● **ABOUT THIS TASK**
Leave out all pictures and retype exactly the lines from the one with "You are a computer-use" through the last line of the material.

_____

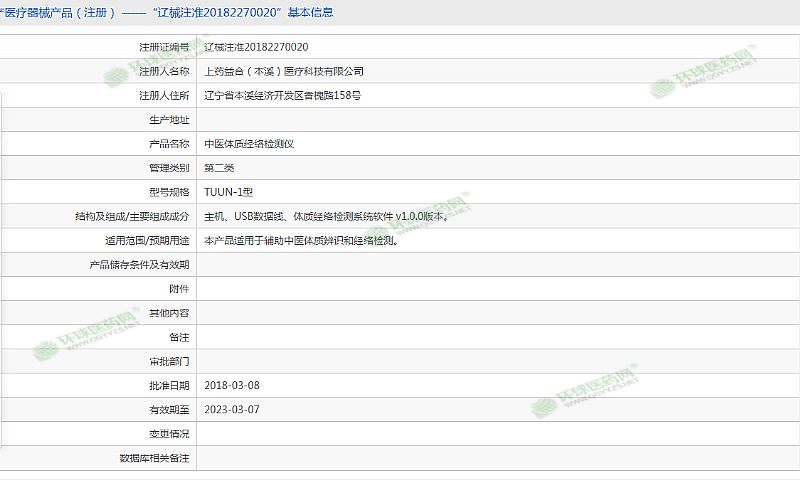
Task: Click the composition text starting with 主机、USB数据线
Action: [318, 216]
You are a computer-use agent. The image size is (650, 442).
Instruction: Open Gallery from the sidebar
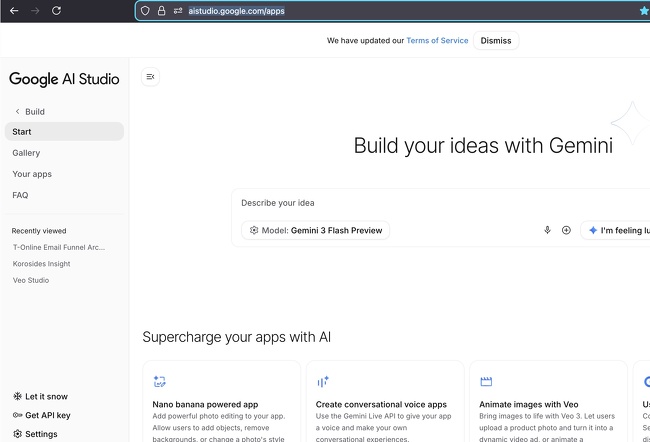[26, 153]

_____

● **TASK SOLUTION**
You are a computer-use agent. The image size is (650, 442).
Instruction: Open Gallery from the sidebar
[26, 153]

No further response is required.